There’s a good reason that Buddhists seem obsessed with suffering. Suffering is the central problem that Buddhism addresses, and recognizing our suffering is the first step to its solution. Suffering is a universal truth—along with impermanence and nonself it’s one of the three basic qualities (marks) of existence—but it comes in many forms. To help us recognize our suffering—and so begin to seek its cause and cessation—Buddhists have broken it down into different categories.
While there are many subcategories, we are asked to contemplate three basic patterns of suffering in our lives:
- The suffering of suffering. This is the one we’re all familiar with: the pain of birth, old age, sickness, and death, as the Buddha described it.
- The suffering of change. When you do get what you want, you can’t hold onto it. Even if things are going great now, it’s just a matter of time. The richest, most successful person in the world will eventually lose it all (see 1).

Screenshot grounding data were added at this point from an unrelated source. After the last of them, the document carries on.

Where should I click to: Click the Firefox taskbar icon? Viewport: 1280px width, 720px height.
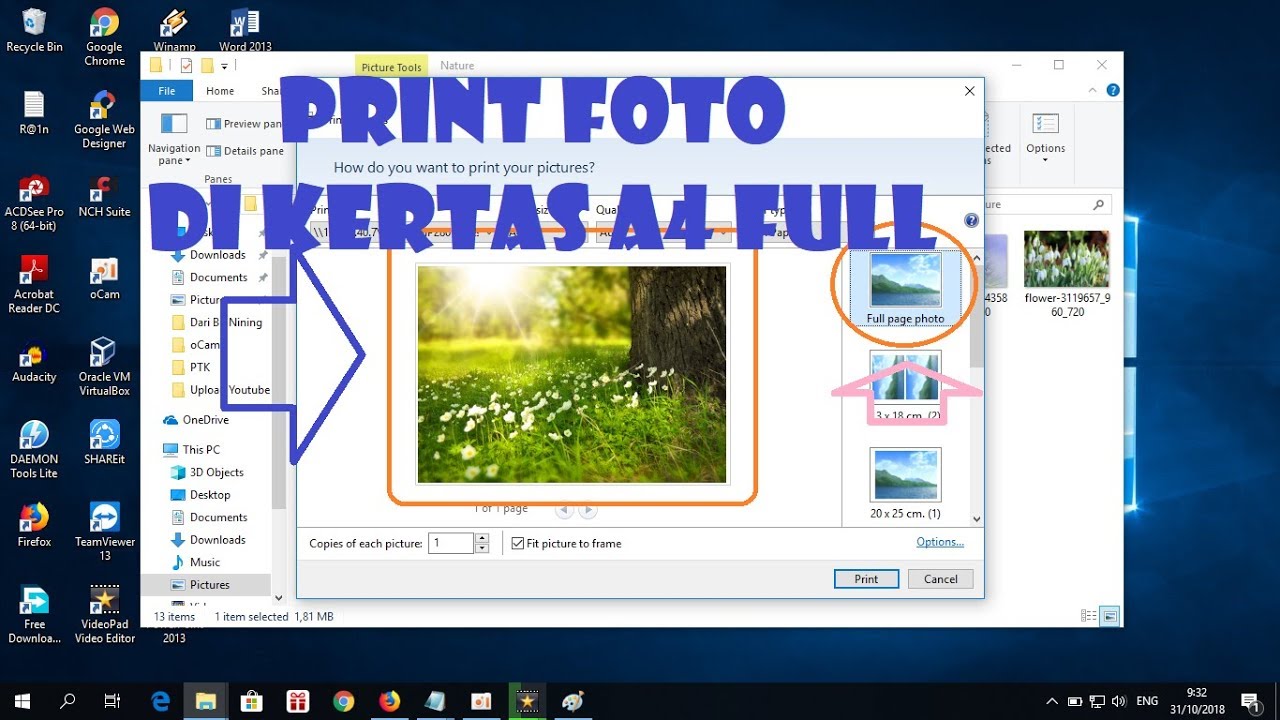coord(389,701)
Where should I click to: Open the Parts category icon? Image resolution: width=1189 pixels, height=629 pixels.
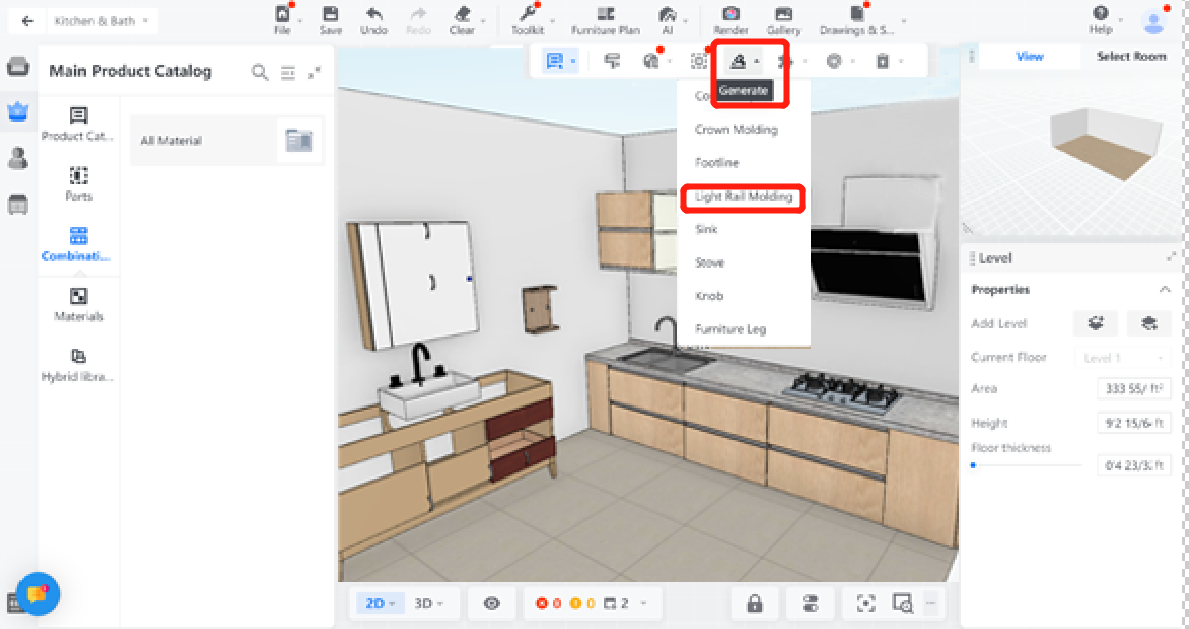[78, 176]
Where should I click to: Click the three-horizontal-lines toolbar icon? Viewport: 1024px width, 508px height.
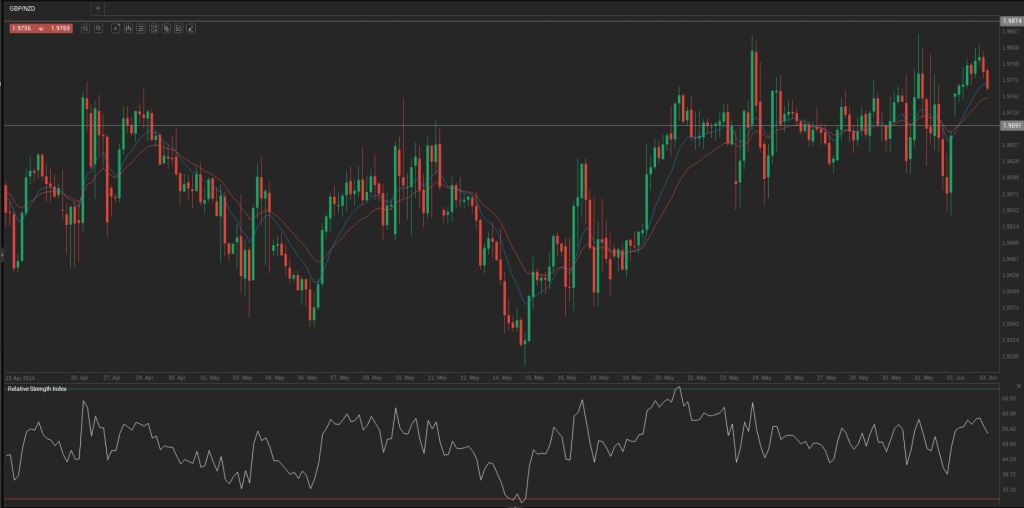coord(140,28)
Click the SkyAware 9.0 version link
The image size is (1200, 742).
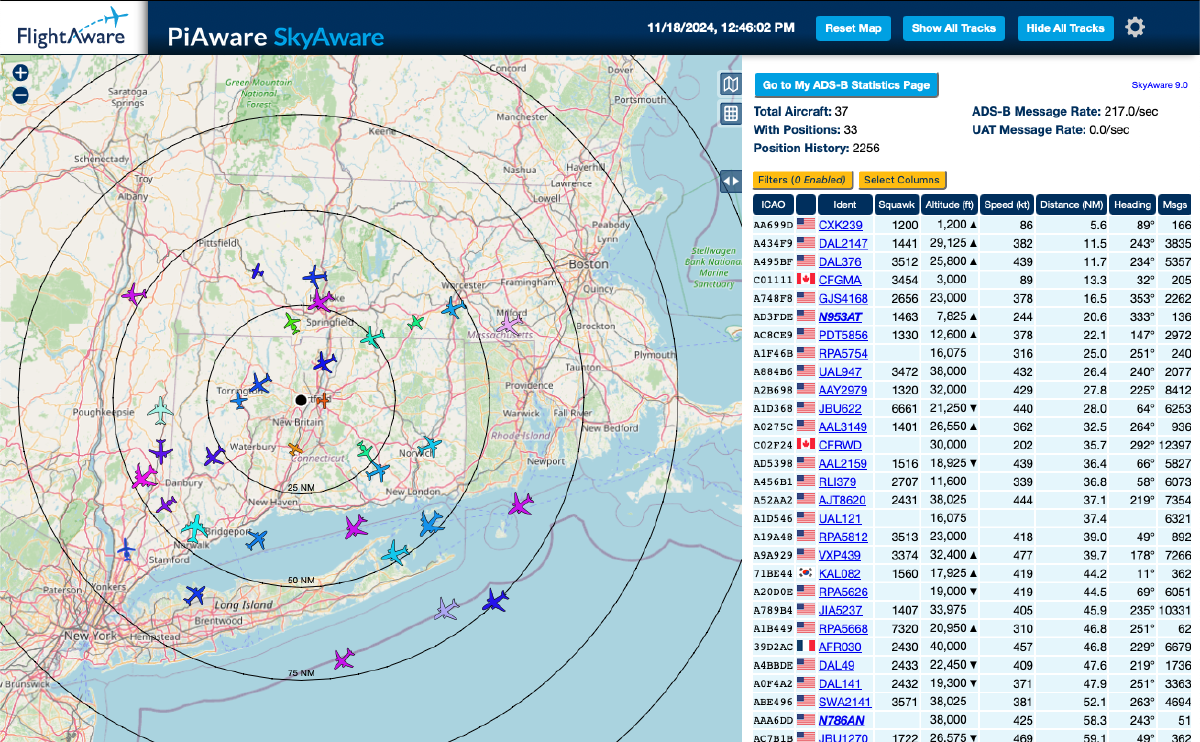pyautogui.click(x=1162, y=85)
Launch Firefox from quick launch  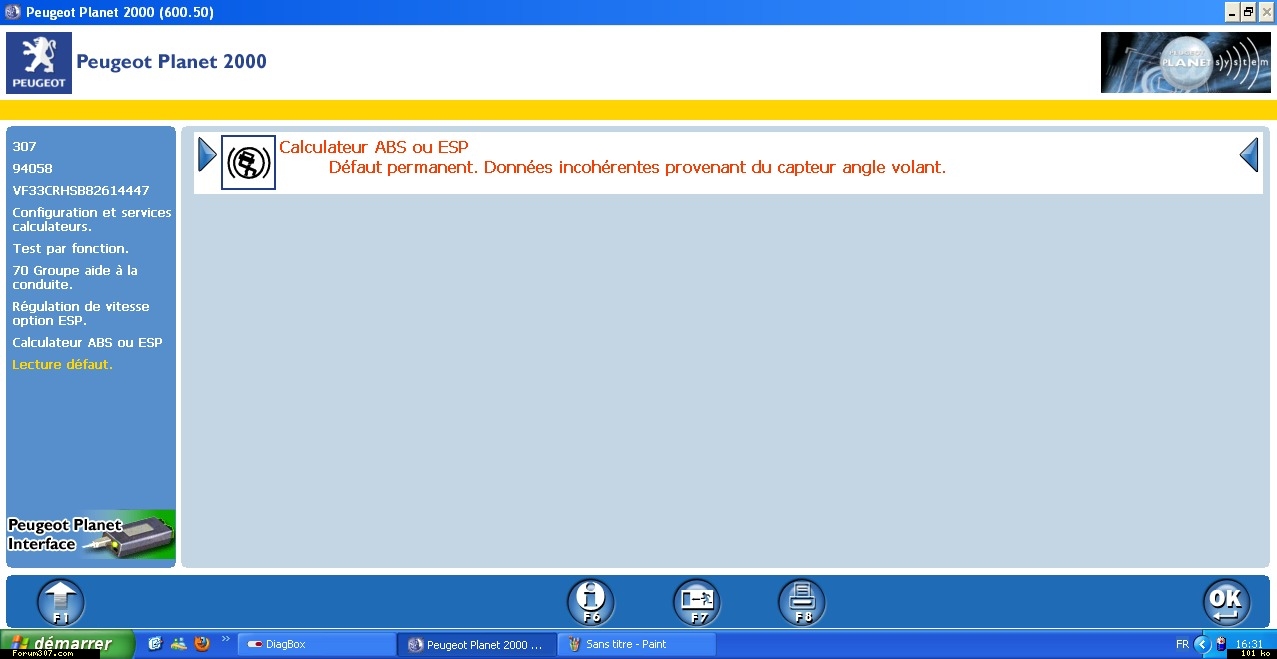click(x=202, y=644)
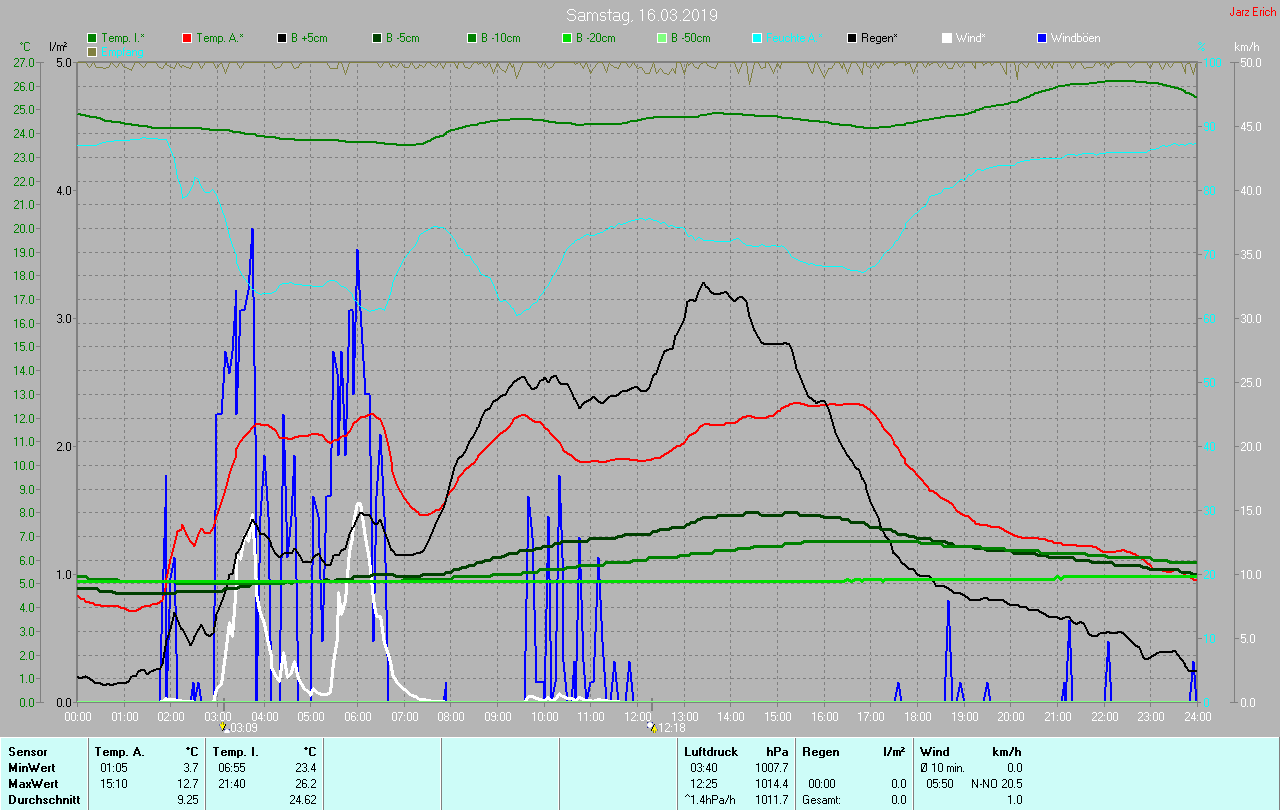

- All-pervasive suffering. This is the type of suffering we are most likely not to recognize, yet the most instructive when we do. It’s the general background of anxiety and insecurity that colors even our happiest moments. Deep down, we fear that life doesn’t offer us solid ground and that our very existence is questionable. From a Buddhist point of view, these doubts are well-founded, and exploring them offers us glimpses of wisdom.
The Pali word dukkha is most commonly translated to English as “suffering.” Dukkha presents in an array of emotions – from happiness to despair. While counterintuitive, it is a central concept in the Buddha’s teachings.